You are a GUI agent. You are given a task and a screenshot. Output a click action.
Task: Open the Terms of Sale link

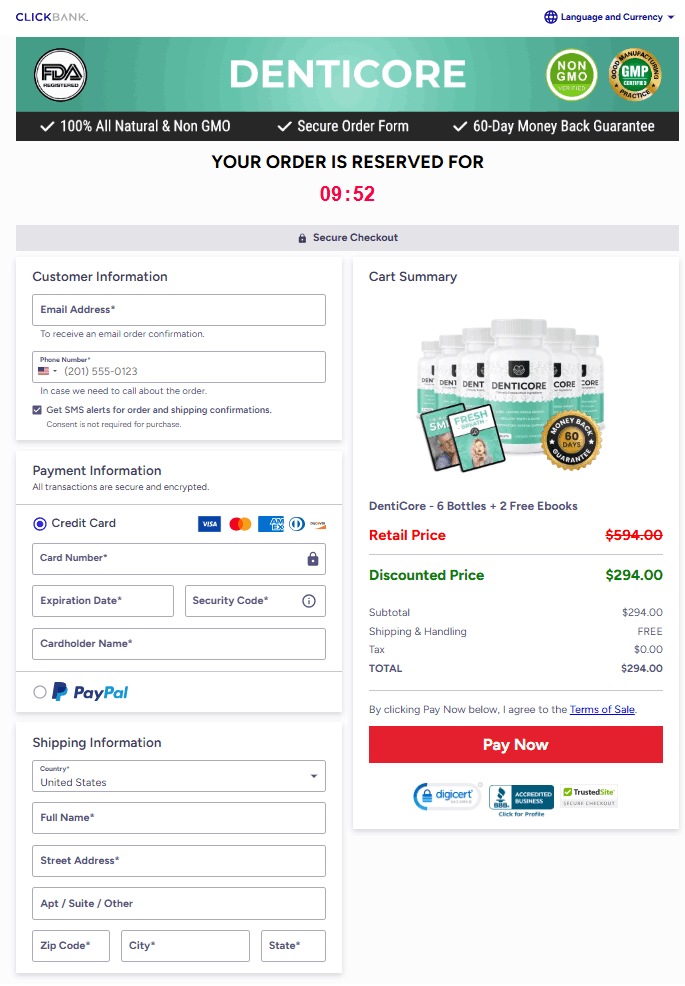602,709
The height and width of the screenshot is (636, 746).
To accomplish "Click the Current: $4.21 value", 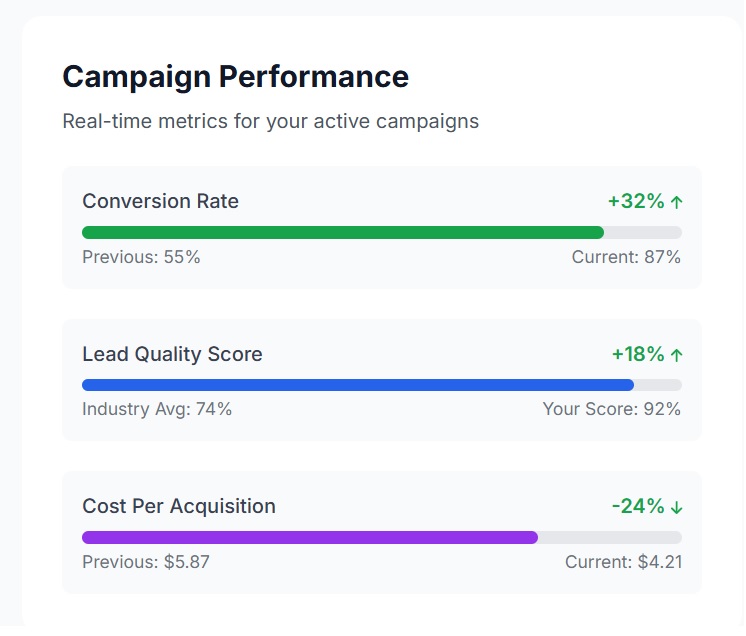I will pyautogui.click(x=623, y=562).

+ + +

* Required work *
How many of the lines above contain the word "screenshot"? Only the number should be given.

* Answer for this exercise *
2